Improving Survival and Saving Lives in the Community
One of Laerdal’s global impacts has focused on improving the quality of CPR to save lives. There have been 10 million new bystanders trained in quality community CPR using new CPR Training solutions. These solutions are RevivR and RQI-T (Resuscitation Quality Improvement). RevivR is a digital CPR program to potentially scale up CPR training and bystander CPR rates. The goal is to have 3 million RevivRs trained in the UK alone by 2025. Another quality improvement program is RQI-T which focuses on telephone-assisted CPR, an initiative that can cause a 2x increase in bystander CPR rates with telecommunicator CPR. These initiatives and the Global Resuscitation Alliance aim to double the survival rates in out-of-hospital cardiac arrest.

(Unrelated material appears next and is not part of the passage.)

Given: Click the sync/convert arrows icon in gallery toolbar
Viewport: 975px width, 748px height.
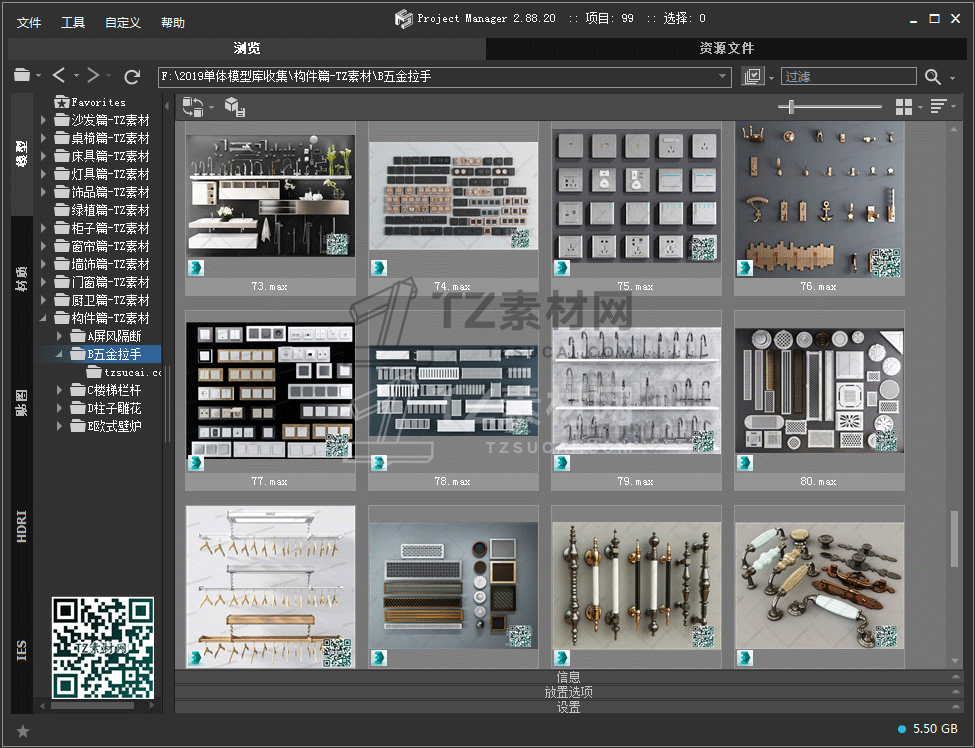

Improving Quality of Care in Hospitals
Resuscitation Quality Improvement (RQI) aims to save 50,000 more lives per year. Currently, there are 1.4 million healthcare providers enrolled in RQI in the US. By improving quality resuscitation efforts approximately 20,000 extra lives were saved over the last three years. Another initiative to improve the quality of care in the hospital is to decrease implicit bias and promote equitable care through increased diversity in race, gender, and age in the digital and physical patient simulators and simulation scenarios. New Laerdal manikins are more representative of the general population along with scenarios that incorporate socially, culturally, and ethnically diverse concepts across the lifespan. Strengthening healthcare education has occurred through scaling competency-based education solutions with SimCapture and vSim.
Saving Lives at Birth
Laerdal will focus on strengthening midwifery education through collaboration with partners to integrate simulation-based training into the education programs. There is a current need for over 900,000 new midwives to provide care to low-resource communities. By educating midwives, Laerdal hopes to provide a higher quality of care to improve maternal and newborn outcomes, saving an estimated 4.3 million mothers and newborns every year. Simulation integration has demonstrated a 2x improvement in midwifery skills, through examples such as:
- Open access release by Laerdal of the CarePlus Kangaroo Mother Care pattern, which is manufactured at five sites in Ethiopia as part of the Saving Little Lives program and is designed to increase skin-to-skin contact.
- Launch of Safer Birth Bundles program in Tanzania.
- 50% of global maternal and newborn mortality occurs in humanitarian settings.
- 35% goal for reduction in neonatal deaths.